Exercise objective ::
Report every line of the data below that contains the string "Programs", treating uppercase and lowercase letters as different.

Supplied data ::

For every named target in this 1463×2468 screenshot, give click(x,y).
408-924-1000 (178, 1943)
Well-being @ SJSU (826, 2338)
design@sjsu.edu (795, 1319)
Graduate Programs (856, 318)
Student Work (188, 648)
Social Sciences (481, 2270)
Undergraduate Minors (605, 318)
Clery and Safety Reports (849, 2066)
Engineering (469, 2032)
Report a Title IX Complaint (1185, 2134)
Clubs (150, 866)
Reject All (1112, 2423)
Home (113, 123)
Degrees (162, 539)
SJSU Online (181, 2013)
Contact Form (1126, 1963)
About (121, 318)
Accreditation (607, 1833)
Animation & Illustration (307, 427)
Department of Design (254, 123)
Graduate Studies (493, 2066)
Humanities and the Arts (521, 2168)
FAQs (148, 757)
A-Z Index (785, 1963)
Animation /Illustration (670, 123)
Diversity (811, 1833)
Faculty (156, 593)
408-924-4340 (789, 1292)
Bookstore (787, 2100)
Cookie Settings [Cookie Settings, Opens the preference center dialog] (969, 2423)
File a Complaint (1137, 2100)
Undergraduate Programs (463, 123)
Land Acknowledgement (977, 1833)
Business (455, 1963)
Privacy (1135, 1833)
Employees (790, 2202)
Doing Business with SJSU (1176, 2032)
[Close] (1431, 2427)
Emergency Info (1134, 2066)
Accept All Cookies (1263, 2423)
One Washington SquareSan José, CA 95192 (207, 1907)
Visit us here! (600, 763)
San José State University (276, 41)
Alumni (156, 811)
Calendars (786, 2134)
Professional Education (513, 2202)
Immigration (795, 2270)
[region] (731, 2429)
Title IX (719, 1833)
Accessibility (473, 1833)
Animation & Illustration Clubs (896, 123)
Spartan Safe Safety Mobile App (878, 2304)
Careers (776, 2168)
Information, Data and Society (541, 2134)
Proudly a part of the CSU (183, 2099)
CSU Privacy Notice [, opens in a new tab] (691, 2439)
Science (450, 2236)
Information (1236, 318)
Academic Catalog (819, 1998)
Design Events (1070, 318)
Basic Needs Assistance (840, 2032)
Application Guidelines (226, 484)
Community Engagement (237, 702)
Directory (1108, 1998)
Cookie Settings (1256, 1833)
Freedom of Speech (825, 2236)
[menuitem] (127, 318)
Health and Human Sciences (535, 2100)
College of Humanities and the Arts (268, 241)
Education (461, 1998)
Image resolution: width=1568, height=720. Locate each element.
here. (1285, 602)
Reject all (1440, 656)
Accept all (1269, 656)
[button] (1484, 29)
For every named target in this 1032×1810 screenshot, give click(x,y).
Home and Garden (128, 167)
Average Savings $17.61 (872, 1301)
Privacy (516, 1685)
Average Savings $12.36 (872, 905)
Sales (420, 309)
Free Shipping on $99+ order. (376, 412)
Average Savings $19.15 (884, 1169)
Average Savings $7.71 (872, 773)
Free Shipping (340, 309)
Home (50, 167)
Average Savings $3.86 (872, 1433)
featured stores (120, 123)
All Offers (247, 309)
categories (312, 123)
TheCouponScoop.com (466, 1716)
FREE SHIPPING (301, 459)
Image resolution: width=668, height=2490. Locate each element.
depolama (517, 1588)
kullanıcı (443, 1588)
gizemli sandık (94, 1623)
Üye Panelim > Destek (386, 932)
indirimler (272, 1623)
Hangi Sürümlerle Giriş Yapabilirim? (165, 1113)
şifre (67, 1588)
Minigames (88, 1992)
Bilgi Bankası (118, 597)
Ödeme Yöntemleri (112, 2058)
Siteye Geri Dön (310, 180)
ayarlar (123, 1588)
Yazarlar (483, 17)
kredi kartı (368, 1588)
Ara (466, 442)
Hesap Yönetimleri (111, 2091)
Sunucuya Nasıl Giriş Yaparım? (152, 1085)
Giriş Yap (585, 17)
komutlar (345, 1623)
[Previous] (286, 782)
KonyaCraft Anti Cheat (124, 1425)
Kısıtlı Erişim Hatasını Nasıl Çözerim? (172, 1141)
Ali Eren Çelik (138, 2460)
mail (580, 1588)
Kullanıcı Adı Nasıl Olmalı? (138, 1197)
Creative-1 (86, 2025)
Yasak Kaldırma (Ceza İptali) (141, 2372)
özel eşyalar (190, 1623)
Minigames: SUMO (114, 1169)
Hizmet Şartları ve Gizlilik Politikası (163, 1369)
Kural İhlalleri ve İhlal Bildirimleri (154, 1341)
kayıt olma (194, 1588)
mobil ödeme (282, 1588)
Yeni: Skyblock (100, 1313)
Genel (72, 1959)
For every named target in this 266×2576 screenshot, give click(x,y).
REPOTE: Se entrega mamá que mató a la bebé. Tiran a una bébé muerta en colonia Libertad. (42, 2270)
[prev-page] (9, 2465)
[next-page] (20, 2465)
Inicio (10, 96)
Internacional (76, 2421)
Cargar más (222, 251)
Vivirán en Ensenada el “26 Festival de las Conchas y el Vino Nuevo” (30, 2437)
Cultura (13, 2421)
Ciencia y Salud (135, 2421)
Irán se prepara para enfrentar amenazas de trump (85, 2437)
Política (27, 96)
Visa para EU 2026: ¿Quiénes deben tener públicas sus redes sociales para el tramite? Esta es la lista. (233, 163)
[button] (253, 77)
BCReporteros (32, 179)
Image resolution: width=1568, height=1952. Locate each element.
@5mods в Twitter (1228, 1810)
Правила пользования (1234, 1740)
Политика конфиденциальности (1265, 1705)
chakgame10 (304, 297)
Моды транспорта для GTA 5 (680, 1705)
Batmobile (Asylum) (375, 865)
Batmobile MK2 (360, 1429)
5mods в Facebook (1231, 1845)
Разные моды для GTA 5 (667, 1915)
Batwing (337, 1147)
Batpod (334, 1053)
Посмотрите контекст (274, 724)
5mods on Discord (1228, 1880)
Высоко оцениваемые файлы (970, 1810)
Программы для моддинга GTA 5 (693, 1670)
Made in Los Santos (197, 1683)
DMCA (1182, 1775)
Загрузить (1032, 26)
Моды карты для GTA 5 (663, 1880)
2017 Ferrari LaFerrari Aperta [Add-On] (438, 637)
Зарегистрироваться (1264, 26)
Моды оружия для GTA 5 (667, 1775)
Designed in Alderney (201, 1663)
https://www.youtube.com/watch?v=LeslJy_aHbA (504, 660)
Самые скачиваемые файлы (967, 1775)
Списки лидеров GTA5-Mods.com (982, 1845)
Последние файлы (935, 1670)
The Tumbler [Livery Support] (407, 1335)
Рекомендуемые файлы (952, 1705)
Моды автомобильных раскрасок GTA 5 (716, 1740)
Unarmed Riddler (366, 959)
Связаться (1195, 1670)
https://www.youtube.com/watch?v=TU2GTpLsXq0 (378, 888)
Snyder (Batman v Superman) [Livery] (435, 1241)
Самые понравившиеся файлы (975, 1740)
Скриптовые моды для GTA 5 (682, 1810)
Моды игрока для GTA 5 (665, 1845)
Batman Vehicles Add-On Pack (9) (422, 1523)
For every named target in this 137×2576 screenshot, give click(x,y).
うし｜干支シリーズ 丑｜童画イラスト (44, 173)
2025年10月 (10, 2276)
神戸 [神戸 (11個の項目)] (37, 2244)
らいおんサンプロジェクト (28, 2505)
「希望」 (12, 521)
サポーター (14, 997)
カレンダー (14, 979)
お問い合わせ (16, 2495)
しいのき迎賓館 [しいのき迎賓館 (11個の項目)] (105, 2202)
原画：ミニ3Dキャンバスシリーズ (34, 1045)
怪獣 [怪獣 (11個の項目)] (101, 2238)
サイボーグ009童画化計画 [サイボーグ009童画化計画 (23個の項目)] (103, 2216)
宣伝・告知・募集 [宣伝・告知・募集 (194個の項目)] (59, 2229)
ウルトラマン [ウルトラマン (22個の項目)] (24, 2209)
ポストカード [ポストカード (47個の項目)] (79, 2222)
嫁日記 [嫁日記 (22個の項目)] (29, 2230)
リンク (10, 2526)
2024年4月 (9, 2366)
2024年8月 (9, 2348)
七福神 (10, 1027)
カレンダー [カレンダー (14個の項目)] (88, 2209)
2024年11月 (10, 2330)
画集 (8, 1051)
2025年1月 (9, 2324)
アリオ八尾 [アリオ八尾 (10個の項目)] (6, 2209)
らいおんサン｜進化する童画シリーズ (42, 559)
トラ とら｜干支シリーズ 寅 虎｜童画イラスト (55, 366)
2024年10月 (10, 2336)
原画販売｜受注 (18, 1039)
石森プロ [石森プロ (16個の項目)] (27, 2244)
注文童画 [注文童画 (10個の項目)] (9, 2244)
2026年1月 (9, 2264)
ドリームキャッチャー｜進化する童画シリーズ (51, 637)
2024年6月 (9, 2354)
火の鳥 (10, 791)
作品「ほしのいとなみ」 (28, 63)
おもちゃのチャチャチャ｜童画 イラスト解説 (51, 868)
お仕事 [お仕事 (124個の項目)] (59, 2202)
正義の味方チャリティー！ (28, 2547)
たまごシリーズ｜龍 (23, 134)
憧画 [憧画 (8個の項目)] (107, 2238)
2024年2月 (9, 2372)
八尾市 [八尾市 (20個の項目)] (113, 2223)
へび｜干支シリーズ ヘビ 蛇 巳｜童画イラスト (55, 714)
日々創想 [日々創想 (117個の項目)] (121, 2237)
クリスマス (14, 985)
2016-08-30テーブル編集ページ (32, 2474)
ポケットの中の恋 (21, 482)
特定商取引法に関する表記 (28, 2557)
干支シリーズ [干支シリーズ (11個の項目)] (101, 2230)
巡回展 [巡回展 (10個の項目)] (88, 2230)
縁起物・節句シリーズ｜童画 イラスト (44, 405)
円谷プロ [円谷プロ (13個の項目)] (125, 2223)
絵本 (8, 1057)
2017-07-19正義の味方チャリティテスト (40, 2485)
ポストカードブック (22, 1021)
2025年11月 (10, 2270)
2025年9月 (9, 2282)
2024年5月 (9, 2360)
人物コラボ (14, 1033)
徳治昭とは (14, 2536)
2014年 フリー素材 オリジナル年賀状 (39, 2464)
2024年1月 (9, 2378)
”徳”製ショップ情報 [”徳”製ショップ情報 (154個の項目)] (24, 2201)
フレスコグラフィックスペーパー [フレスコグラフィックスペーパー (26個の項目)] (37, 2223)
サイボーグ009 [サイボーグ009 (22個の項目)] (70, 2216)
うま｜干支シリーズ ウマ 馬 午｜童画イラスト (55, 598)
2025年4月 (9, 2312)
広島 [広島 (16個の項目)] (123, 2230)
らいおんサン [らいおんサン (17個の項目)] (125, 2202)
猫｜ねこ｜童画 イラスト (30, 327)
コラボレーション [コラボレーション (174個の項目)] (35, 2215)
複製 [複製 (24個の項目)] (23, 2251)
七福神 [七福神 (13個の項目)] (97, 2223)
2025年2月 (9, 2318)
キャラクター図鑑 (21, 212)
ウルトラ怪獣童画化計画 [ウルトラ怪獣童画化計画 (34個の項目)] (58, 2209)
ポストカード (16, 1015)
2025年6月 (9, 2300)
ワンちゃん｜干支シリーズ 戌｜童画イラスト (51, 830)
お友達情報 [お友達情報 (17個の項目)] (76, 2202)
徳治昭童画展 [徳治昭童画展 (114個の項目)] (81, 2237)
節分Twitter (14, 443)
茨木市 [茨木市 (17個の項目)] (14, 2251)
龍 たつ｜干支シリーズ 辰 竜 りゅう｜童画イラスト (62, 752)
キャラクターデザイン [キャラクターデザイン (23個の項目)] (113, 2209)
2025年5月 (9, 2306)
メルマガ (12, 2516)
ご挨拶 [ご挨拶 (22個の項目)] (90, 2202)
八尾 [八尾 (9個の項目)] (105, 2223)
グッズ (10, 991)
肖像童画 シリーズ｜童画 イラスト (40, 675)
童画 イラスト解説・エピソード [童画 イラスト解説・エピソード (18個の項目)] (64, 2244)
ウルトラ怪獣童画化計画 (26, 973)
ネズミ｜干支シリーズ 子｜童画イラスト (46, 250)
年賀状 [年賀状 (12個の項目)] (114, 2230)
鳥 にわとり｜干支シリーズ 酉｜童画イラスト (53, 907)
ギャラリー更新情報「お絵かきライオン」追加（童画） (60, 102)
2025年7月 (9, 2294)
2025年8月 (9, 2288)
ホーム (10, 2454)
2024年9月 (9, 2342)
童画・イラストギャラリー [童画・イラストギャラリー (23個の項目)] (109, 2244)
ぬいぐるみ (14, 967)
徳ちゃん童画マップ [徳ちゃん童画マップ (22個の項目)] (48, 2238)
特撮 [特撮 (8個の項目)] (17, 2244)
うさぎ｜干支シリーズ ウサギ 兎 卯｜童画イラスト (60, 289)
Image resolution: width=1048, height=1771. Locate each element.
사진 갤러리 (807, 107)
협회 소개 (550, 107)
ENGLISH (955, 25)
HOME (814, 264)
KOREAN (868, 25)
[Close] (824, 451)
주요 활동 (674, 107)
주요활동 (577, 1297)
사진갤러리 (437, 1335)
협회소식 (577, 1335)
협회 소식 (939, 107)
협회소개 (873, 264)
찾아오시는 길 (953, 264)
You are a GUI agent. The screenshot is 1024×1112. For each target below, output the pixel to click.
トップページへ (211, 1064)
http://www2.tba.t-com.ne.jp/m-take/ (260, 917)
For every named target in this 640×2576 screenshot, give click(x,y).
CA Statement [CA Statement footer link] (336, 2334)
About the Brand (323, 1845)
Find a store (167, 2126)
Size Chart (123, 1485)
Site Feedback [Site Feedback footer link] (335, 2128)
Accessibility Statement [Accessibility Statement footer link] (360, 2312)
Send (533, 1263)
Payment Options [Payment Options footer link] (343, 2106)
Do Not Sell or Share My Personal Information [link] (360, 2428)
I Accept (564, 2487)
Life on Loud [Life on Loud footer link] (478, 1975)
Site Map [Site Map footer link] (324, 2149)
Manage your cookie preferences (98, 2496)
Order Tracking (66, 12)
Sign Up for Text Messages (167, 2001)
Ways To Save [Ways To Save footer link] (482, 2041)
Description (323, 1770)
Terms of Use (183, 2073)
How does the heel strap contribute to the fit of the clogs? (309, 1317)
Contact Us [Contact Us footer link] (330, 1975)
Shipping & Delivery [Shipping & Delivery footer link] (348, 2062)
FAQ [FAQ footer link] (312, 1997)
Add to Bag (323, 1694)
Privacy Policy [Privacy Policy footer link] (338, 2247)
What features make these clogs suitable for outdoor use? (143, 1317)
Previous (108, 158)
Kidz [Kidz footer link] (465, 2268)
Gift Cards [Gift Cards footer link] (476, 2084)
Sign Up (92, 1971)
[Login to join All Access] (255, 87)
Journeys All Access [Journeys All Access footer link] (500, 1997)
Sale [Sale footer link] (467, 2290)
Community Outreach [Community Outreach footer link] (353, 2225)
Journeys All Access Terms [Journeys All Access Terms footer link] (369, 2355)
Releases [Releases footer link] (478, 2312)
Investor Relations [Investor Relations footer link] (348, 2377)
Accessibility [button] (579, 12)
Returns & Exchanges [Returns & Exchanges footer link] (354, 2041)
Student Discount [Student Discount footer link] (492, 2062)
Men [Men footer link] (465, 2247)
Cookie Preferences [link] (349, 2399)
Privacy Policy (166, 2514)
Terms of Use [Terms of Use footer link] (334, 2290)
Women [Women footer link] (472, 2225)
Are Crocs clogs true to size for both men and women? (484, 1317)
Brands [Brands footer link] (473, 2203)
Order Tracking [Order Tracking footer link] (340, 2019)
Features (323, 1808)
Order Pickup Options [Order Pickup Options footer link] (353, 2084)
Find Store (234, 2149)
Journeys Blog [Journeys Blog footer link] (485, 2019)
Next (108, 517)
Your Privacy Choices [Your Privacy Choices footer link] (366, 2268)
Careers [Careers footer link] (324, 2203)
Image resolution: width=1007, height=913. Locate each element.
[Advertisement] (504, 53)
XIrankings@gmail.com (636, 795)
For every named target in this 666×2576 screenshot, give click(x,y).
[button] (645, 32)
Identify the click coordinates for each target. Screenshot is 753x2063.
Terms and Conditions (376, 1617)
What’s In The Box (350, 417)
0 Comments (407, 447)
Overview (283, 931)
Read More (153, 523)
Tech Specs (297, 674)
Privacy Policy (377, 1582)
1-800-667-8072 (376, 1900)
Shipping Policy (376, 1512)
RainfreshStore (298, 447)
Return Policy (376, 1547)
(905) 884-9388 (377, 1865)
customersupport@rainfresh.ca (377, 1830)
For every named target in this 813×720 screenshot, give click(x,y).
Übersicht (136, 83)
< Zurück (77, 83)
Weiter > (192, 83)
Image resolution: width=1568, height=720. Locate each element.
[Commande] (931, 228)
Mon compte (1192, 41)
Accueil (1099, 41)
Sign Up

Response ::
Graduate Programs (856, 318)
Undergraduate Programs (463, 123)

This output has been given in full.